New Relationship with Food
Before each meal, I do a short meditation of gratitude for my food, which has really changed my relationship with food altogether. Now I see food as healing my body and I feel it healing my body, where I used to kind of “clench” inside, hoping it wouldn’t digest. Now that I understand digestion – that it is meant to make my skin smooth and beautiful, keep me slim and fit, give me energy and vitality, keep me young – I have a whole new appreciation for it.

Surprises Along The Way
In my corporate job, I took my meals with me to work, so I always had food. You can see the insulated lunch bag I used (eBags Crew Cooler), which was professional-looking and could be taken even to client’s sites. People loved to ask me questions about what I was eating – and instead of being seen as “weird,” which I thought would happen, they actually expressed admiration. Many wanted to taste my food and really liked it!

Fitting In
I went to many client dinners and dinners with colleagues – all executives (who I feared would be most judgmental) – and found that my ability to order what I needed so easy, that it created no issues during the meals. Again, people would ask a million questions about nutrition – they had no idea I was in recovery from an eating disorder – they thought I had allergies to wheat and sugar, among other foods. The restaurants – chefs, waitstaff – were so kind it sometimes made me want to cry and certainly filled my heart. Everyone would bend over backwards to ensure I had something lovely to eat. And of course, I always had my own supply of things, just in case, so I could have a delicious meal in a pinch.

Learning How To Ask
When I used to go out to dinner and eat whatever foods were on the menu, I’d feel a little “not quite right” digestively and even in my moods (foggy thinking or irritable). Now, I feel great after eating in restaurants – because I know what to order and I supplement with my own foods (e.g., salad or steamed veggies and I bring my own grain). I have never experienced so much kindness and interest from people. And through our conversations, many have admitted allergies or issues they want to heal – and they tell me they have renewed commitment after seeing how I’ve arranged my life.

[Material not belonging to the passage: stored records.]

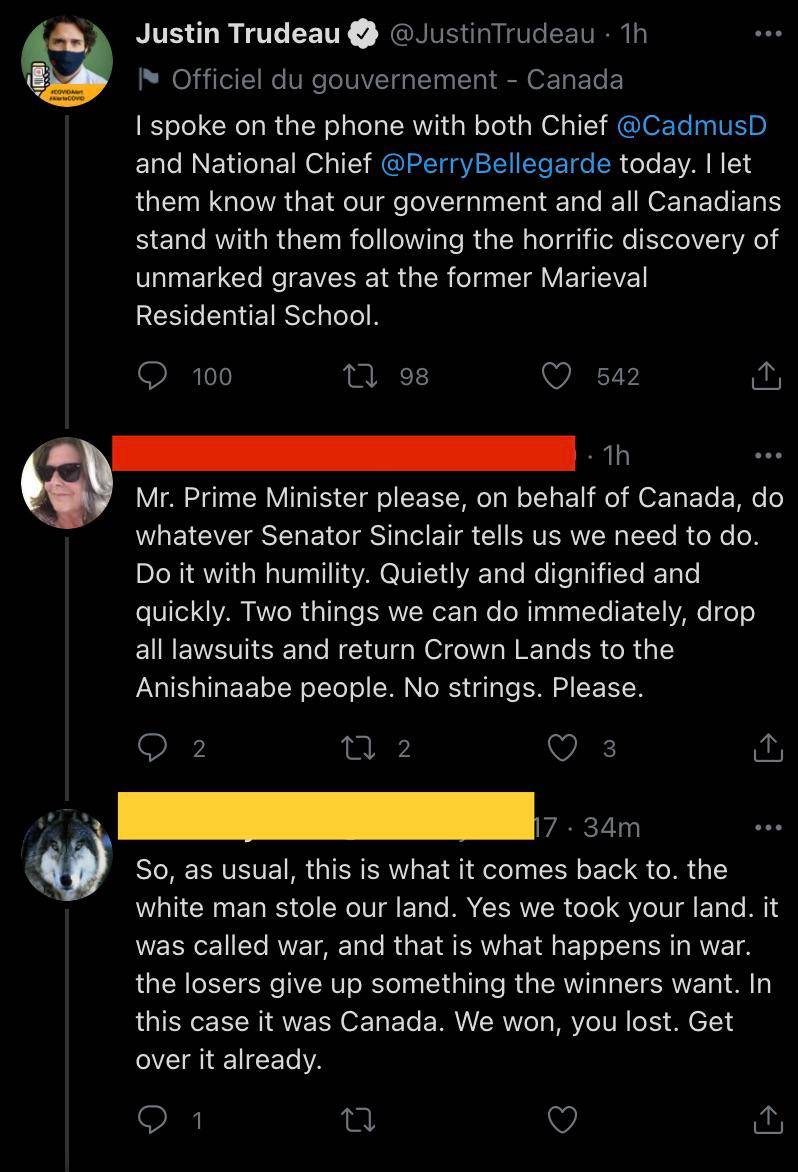Retweet the "We won, you lost" tweet
798x1172 pixels.
[357, 1119]
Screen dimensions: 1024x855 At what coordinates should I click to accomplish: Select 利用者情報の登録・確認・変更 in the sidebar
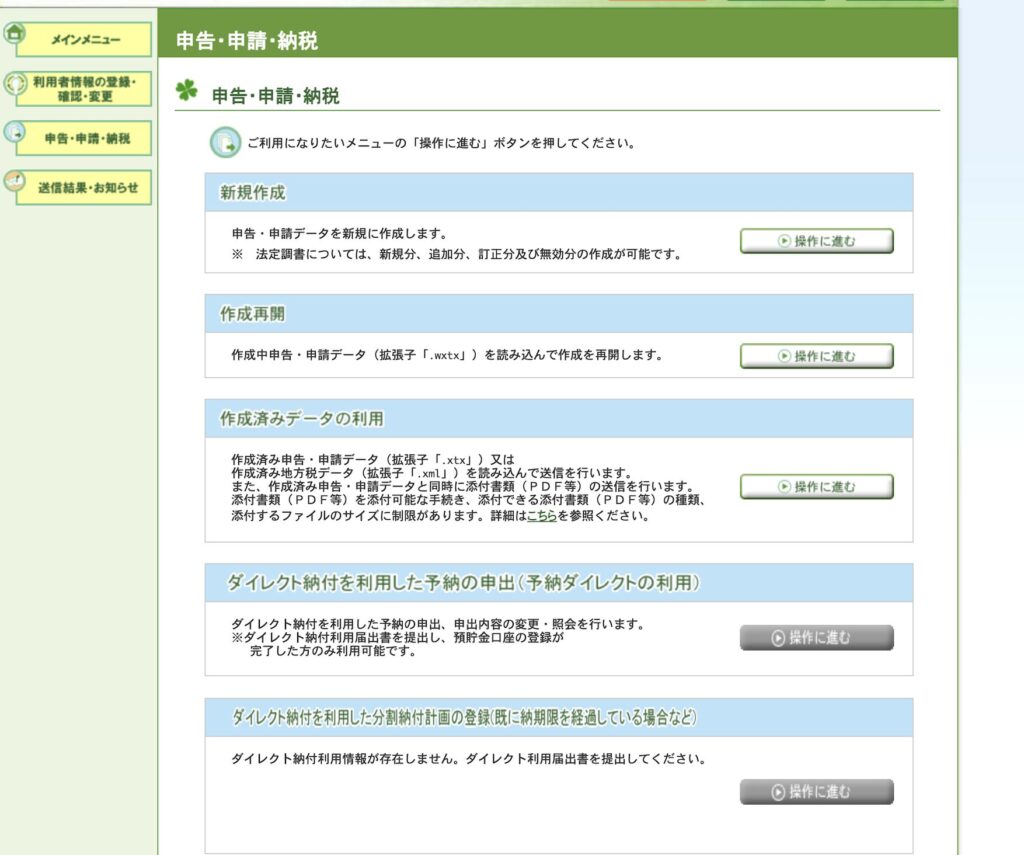coord(86,89)
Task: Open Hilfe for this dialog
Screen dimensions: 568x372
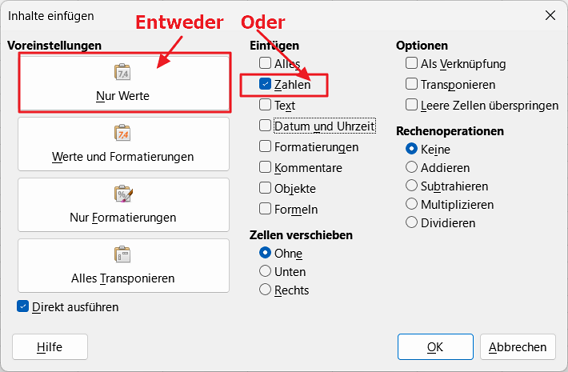Action: tap(50, 347)
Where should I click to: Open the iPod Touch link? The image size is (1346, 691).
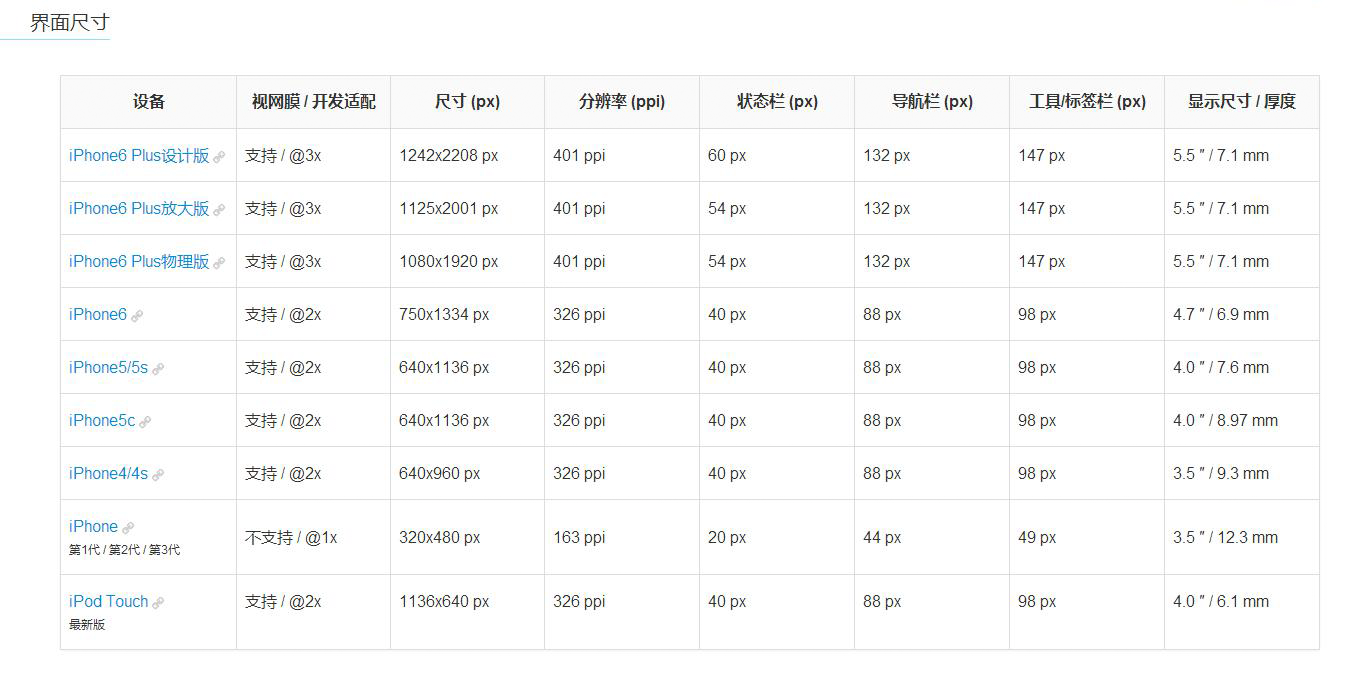[x=108, y=602]
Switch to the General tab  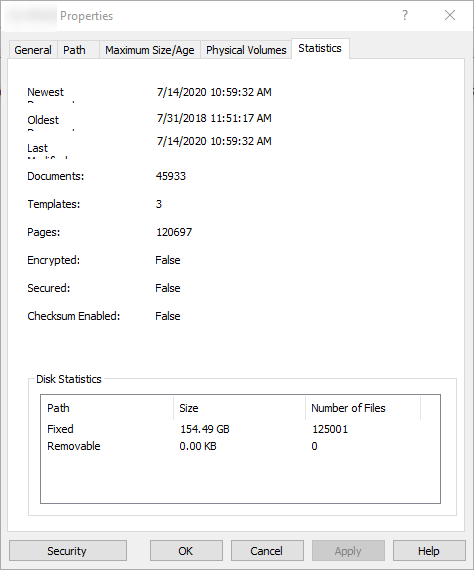click(x=33, y=50)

I used to be so afraid of being different or asking for what I need – and I was missing out on all the interest, love and kindness that others bestow upon those who ask for what they want. It gave me courage to do this more and more in my personal and professional life. I started to embrace the idea that I deserved to have what I wanted – and energy to give back wholeheartedly to others.

Blessings
There is no calorie counting, which I used to be a slave to. There is no deprivation – I eat when and as much as I want. There is no need to eat obsessively, it’s just not a part of me anymore. For the first time in my life, I can eat and know when to stop. There’s a shut off valve – and for that, I am tremendously grateful. I think I have finally realized in life and with food, that there is such thing as enough. That in the abundance that surrounds us, there is always enough.

Peaceful, Healing Way of Life
While to some, this may seem like a lot of work, to me, it feels like peace. I actually spend a lot less time thinking about and dealing with food, shopping, etc. I feel a sense of contentment — even more grounded to the Earth and the environment. I used to feel so abusive to the environment from having bulimia, and now I feel a connection. I’m sure it’s all about attitude, but it’s not hard to have an attitude of peace and joy when my body feels so radiantly healthy. It’s not hard, is it, when we know what used to be?

I think this joy is what life is all about. Food isn’t the only answer — but, ironically, it was a contributor to my illness and a contributor to my health. My mind and body needed something different — a new way of living — and I wholeheartedly believe that nourishment for both is necessary. As we learn to nourish the mind, it also pays to learn to nourish the body — step-by-step, at our own pace.